How to complete this task:
Go through the lines below and copy any that hold the string "will".

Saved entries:
#####

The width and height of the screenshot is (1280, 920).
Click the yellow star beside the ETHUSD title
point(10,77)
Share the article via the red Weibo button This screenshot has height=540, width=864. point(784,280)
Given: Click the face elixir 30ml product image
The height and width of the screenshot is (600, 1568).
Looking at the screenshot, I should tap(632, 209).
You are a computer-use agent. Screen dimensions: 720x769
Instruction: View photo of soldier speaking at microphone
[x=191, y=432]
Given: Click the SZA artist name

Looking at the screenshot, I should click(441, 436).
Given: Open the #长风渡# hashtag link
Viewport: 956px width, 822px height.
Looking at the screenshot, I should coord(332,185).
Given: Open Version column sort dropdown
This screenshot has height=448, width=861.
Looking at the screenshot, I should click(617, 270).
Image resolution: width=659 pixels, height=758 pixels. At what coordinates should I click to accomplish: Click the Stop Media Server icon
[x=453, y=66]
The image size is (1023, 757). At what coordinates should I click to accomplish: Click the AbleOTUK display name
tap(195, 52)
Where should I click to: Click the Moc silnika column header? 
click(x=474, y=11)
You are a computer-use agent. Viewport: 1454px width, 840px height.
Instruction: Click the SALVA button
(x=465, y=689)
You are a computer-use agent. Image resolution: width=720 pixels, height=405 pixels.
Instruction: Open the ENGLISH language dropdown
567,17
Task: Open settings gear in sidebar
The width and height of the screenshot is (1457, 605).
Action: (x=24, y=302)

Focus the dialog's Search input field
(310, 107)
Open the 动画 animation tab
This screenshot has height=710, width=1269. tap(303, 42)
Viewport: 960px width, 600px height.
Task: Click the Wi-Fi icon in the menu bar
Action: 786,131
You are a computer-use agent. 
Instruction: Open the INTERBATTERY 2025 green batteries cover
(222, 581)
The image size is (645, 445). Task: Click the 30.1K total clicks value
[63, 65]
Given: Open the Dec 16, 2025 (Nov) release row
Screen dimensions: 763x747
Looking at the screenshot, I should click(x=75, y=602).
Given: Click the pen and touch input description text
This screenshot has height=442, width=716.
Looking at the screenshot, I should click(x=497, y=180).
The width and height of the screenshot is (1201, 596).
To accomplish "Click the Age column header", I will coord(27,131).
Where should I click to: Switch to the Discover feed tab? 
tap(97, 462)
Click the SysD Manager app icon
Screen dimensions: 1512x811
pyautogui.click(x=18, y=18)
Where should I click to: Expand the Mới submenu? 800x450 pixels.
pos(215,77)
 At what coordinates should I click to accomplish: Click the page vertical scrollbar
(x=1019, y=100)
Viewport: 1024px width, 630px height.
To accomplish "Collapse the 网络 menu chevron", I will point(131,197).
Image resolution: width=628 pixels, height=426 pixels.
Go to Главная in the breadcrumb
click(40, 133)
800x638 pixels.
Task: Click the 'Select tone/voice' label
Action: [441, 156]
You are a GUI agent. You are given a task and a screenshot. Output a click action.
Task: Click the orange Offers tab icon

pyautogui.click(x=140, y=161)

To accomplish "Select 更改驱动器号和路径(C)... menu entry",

#####

Completed task:
To accomplish "Click the Age column header", I will coord(27,131).
To accomplish "Collapse the 网络 menu chevron", I will point(131,197).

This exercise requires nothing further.